Grabbing my identity by the throat has allowed me to play with other identities in the space of play and performance. Being more secure in how I identify in terms of gender identity, gender expression and sexual orientation has allowed me the freedom to explore my boundaries: what I’m comfortable with and how far I can push myself.
Up until two years ago I found the feminine cloyingly repulsive and unnatural. My mother’s attempts to feminise me always left me feeling exceedingly uncomfortable, and I clearly remember the hideousness of my matric dance outfit and how I felt like a drag queen, and yet not, because it was an enforced drag, not the drag that stems from a place of play and a sense of security in one’s own gender.
Since beginning the photographic project of documenting my play with gender, I have experienced conflicting emotions and reactions to placing myself within a feminine frame. Firstly, I found myself approaching the feminine from the space of play, experimentation and boundary testing. The idea of donning the feminine has been more exciting and less frightening, and I’ve truly had fun with and loved the experience of seeing the photographic results. The artistic process has thus been very revelatory and enjoyable.
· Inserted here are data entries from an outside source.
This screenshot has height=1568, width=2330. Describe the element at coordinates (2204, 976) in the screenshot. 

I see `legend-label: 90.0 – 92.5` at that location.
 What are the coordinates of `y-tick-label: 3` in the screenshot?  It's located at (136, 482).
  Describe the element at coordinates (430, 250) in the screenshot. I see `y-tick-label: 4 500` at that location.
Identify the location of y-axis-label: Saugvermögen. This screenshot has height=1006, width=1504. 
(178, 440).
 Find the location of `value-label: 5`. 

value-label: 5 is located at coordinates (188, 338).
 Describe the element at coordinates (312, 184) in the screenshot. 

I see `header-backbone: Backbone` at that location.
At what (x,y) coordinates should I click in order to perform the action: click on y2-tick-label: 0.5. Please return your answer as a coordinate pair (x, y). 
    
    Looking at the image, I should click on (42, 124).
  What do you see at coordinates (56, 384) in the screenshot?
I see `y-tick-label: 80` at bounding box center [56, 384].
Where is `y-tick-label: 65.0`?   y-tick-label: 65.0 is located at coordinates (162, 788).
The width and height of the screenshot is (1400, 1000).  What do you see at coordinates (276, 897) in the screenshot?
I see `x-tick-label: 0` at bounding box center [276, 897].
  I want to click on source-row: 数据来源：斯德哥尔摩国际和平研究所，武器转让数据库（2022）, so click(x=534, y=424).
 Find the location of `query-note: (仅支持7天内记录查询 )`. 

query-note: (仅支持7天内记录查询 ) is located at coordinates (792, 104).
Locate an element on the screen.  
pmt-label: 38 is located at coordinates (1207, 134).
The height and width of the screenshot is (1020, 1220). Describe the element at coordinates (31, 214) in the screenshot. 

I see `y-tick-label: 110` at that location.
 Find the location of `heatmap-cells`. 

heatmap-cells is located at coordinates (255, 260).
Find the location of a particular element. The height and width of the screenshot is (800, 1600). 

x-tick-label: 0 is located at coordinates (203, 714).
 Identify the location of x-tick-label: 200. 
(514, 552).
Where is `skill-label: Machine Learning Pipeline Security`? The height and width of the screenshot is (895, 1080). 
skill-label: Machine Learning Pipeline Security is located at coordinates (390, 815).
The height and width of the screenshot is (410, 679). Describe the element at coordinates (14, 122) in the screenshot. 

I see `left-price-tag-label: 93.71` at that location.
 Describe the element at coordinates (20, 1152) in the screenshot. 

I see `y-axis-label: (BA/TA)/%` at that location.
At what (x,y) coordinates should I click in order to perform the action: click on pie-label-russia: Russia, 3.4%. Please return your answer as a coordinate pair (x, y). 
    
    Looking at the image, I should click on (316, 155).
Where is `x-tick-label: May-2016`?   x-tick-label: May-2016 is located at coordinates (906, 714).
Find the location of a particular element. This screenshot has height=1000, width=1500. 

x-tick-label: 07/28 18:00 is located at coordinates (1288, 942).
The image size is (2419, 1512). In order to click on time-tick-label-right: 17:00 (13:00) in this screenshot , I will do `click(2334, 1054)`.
The physical experience, the experience of my self apart from the artistic process, has been difficult. I’ve been able to perform the feminine to the extent of playing with costume, props and make-up, but have been unable to perform feminine characteristics, behaviours, mannerisms and poses. Along with the wigs, dresses and shoes, I am still visited by those old feelings of intense discomfort, a sense of not being me, of having an otherness enforced on me. Even in the privacy of my own home with only me to witness my transformation, I am unable to express a femininity that stems from me rather than the costume. One interesting thing, though, is that when I’m playing the feminine and photographing myself, I’m able to smile (almost unable not to), while in my other self-portraits smiling feels unnatural and uncomfortable. In the blurb to this blog I say that, “I approach other spaces through fearlessly exploring inner space.” Sometimes the exploration is more brave than fearless. A lot of the time my performances touch a nerve, pointing to something I still need to investigate further, approaching it more carefully in my next encounter with it. Because sometimes when staring into the looking glass, it’s not only unexplored selves that stare back. Sometimes there are demons.
Looking back on these photos and experiments, I’m very happy with the results, because they denote a bravery that was previously unavailable to me; a sense of adventure I never had; and, a sense of playfulness I’m so grateful to have found.